The state of Virginia has filed a lawsuit against Net Credit, alleging the online lender made more than 47,000 loans totaling more than $47 million, which are illegal and violate the state’s usury law.
The lender violated the state’s 12% interest rate cap and made loans with rates as high as 149%, according to the complaint. The usury cap applies to all consumer loans except those made by licensed finance companies, car-title lenders, payday lenders, credit card firms, and banks. A published report indicates that Net Credit does not have a license in Virginia.
Net Credit also was accused of continuing to debit money from the bank accounts of customers after those individuals had filed for bankruptcy protection and won freezes on debt collection activities.
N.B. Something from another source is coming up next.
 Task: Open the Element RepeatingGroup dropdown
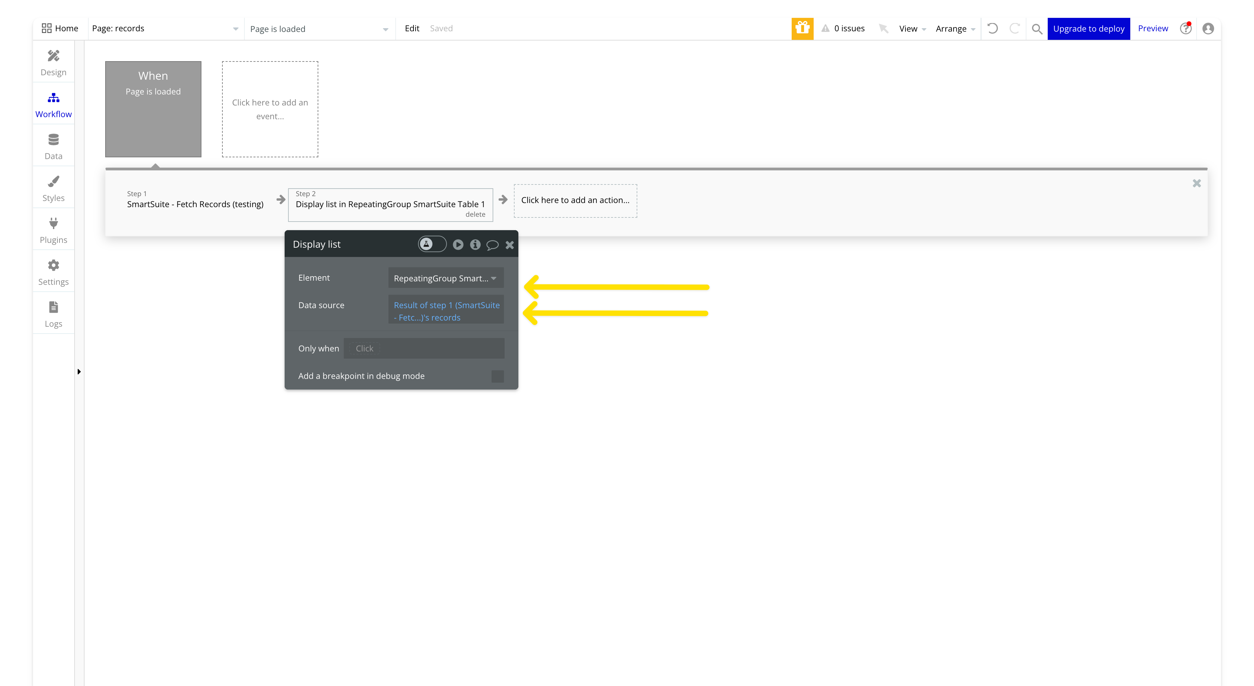coord(445,278)
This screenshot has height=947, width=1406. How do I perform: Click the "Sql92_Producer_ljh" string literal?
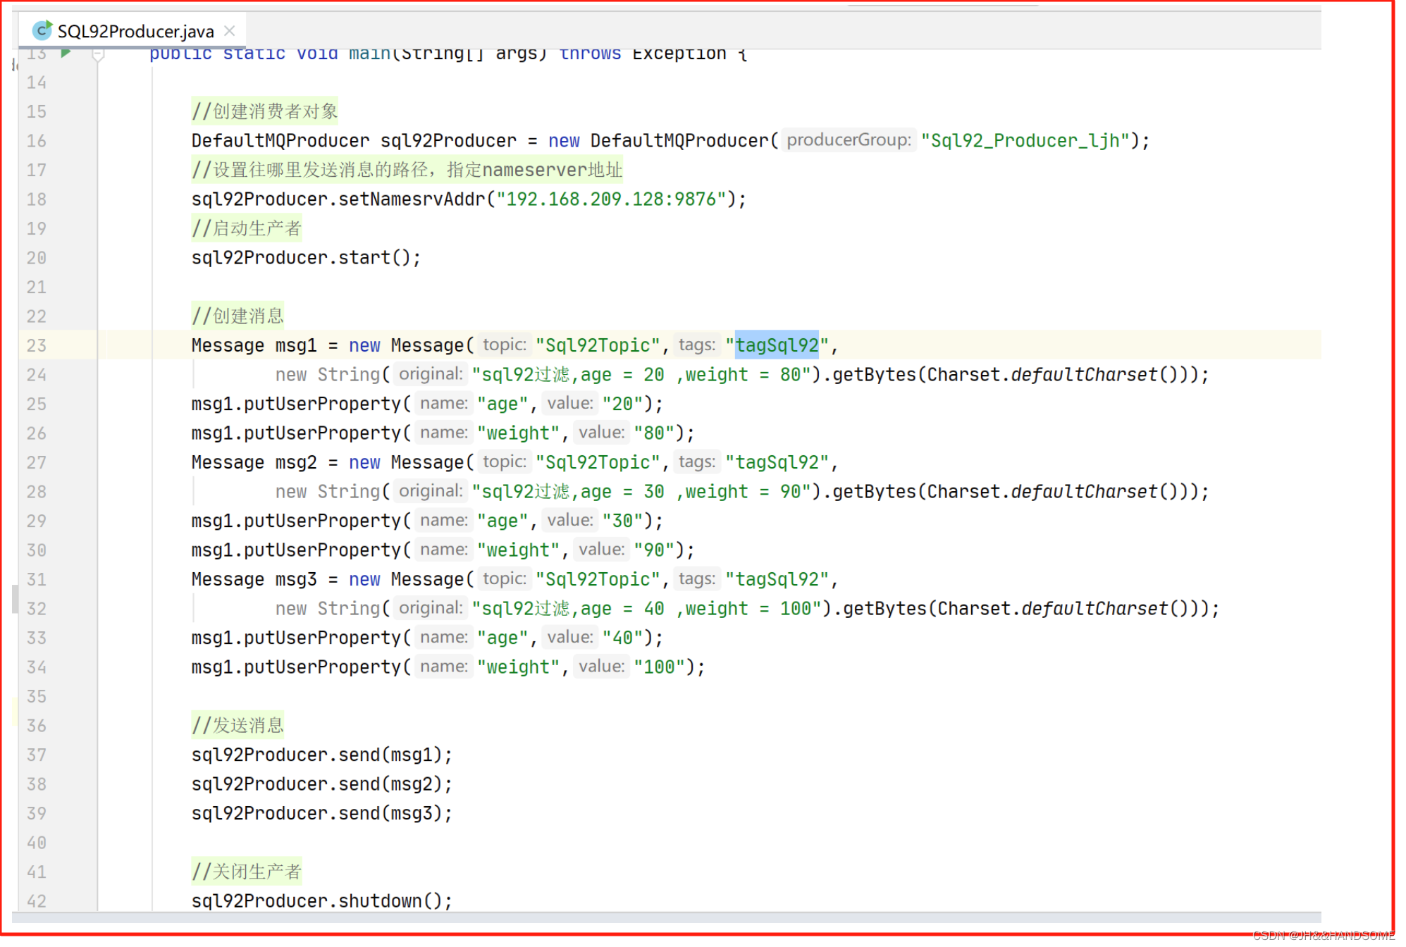click(1025, 141)
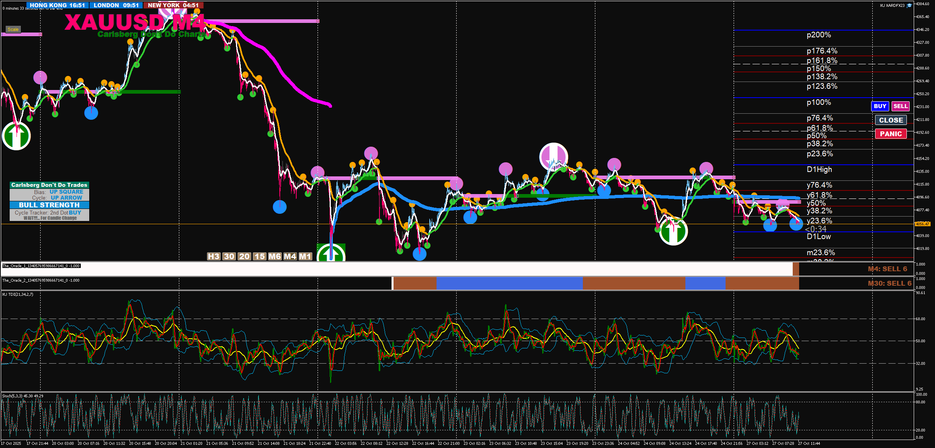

The company was also accused of making calls and sending emails demanding payment from individuals who had filed for bankruptcy protection.
Net Credit is a subsidiary of Enova International, which earned $705 million in revenue on fees and interest last year, according to a published report.
The company allegedly tells individuals that it is regulated by the state of Utah. But Utah does not license lenders or regulate any activities outside of the state.
“We’ve seen more and more Virginians turn to online lenders in a time of need only to find they’ve signed up for a debt trap that is going to cost them hundreds if not thousands of dollars in finance charges and fees,” said Virginia Attorney General Mark Herring.